Update: git is definitely here to stay. Now I use private and public hosted repositories with Github or Bitbucket.



Cloud Computing (new):

Amazon EC2 - I also used the IBM Smart Cloud, but Amazon has more features and better APIs. Recently, with the introduction of the spot instances, things also got a lot cheaper when you need to process large amounts of data.



NoSQL Databases (new):

redis - redis is what we can call a "data structure server" and it's probably the nicest piece of software I started using recently. It is just beautiful. Simple. Intuitive. Fast. I can not recommend it enough.


Computer Vision Library:

OpenCV - it's quite useful for the low and intermediate level things (load and save images, convert color spaces, edge detection, SURF descriptors etc.). It also has higher level algorithms, but when you're doing research in the field, these are not so useful. It lacks some object-oriented design, but version 2.0 is starting to move in that direction.

Machine Learning library:

None. Here I'm re-inventing the wheel, because I want to know everything about wheels. I do my own implementations of AdaBoost, EM algorithm, Kmeans and stuff like that. For a nice discussion of code re-use in the machine learning domain, read this discussion at mloss.org

Object Serialization Library:

boost-serialization - I need to save the models to files in order to load them later. If I were using OpenCV for Machine Learning, I could also use the functions they provide for serialization, but I'm not. With boost I can serialize objects to xml or binary format. It's a bit tricky to use, because it uses C++ templates and when you have compile time errors it's really hard to understand why. I'm not specially happy with this choice, but once you get your code right, it works pretty well.

Debugging:

gdb - pretty much of a standard. I haven't yet chosen an interface for it... Maybe I don't even need one. I find ddd look and feel really horrible!
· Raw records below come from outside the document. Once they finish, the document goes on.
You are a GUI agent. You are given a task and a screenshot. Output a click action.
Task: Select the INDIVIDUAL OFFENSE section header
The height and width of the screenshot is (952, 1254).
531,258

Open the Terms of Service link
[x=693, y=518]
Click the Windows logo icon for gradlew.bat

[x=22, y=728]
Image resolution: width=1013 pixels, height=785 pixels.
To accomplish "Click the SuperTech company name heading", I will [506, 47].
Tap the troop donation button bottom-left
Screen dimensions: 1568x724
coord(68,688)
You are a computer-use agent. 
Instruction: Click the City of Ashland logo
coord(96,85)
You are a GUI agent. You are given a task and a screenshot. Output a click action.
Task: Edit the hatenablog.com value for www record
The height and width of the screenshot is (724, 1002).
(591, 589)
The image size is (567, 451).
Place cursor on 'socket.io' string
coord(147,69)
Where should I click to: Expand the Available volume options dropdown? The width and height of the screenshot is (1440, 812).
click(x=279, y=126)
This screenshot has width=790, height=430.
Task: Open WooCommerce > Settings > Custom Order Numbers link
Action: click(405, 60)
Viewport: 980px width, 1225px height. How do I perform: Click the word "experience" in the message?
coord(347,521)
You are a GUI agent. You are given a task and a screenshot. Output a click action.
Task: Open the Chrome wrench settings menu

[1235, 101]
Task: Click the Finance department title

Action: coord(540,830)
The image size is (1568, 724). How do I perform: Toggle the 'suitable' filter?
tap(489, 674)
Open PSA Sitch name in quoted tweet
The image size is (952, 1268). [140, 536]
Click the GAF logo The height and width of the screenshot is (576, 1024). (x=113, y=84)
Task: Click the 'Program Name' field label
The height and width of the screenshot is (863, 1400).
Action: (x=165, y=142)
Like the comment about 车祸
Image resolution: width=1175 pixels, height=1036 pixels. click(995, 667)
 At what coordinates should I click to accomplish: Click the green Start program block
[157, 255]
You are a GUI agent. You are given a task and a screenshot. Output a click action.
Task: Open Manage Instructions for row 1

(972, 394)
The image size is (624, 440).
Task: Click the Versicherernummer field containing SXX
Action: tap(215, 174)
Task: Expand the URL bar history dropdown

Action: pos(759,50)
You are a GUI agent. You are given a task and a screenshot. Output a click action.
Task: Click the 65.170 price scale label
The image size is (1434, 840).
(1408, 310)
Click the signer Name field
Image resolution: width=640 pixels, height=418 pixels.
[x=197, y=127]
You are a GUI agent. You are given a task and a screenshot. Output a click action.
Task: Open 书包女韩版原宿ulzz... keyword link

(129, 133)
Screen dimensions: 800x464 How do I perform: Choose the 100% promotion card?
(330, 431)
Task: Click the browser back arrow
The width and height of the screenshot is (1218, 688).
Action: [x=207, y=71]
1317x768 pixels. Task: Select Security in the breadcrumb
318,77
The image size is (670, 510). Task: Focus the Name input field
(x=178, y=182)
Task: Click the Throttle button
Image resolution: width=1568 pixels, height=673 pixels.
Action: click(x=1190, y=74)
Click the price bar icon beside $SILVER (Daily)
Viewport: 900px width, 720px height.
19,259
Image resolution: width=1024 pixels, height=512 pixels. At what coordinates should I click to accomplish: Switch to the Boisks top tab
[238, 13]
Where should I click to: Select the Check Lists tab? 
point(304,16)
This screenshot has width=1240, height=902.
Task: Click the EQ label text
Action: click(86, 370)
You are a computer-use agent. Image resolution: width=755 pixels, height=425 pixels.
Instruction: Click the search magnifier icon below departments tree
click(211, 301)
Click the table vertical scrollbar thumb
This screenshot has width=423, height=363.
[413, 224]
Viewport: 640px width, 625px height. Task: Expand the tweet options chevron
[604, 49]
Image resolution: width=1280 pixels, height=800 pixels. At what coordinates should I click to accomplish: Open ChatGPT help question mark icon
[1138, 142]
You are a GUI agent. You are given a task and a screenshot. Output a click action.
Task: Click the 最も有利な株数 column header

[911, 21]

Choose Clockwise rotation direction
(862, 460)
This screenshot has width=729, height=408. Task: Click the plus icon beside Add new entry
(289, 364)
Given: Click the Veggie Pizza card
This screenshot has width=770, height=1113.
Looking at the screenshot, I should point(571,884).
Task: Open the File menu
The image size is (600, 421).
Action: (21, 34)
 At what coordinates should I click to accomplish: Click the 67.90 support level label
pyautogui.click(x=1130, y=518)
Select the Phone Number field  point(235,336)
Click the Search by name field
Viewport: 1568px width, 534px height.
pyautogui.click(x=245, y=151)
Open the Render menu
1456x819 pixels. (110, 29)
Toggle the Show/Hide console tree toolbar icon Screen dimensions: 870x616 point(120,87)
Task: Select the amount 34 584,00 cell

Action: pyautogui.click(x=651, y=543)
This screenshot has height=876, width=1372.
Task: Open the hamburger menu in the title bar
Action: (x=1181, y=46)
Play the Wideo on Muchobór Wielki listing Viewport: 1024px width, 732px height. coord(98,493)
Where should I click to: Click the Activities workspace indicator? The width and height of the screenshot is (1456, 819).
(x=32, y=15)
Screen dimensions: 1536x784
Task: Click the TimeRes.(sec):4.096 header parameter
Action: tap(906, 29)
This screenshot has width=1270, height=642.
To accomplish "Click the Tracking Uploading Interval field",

Maybe I will start using xcode interface to gdb for debugging. Not sure. Actually, 90% of the times I will identify the bug by making some prints and looking at the code, so I don't even run gdb.

Static code analysis:

cppcheck - this is a recent choice, but it seems to give some useful alerts.

Run-time code analysis:

valgrind - I'm not using it regularly yet, but it's on top of my priorities. This should be the ultimate tool to help you find memory leaks in your code. I didn't manage to install it in snow leopard, which can actually lead me to downgrade to leopard. Have to think about it.

Plotting:

gnuplot - really powerful and configurable. This one is a safe bet, although I heard there is nice python software as well.

Image Processing:

ImageMagick (convert command) - good to resize pictures, convert colors, etc. I mean, from the shell, this is not to replace gimp or the like.

Video Processing:

Here I should be using mplayer / mencoder from the command line, but again I still have to solve some compatibility problems with snow leopard. ffmpeg is also useful.

Terminal multiplexer:

screen - sometimes one needs to run experiments remotely, and you want your processes to continue running smoothly when you log off. Use screen for this.

Screen sharing:

synergy - I work directly on my macbook and I connect another screen to it. However, I also want to interact with my linux desktop at work. I use synergy to have an extended desktop, share the mouse and the keyboard across different computers over the network. It's really cool!

Automated backups:

Time Machine - I have an external hardisk which backs up pretty much everything automatically when I connect it to my macbook. Things in my desktop are backed up by a central procedure implemented in my research institute.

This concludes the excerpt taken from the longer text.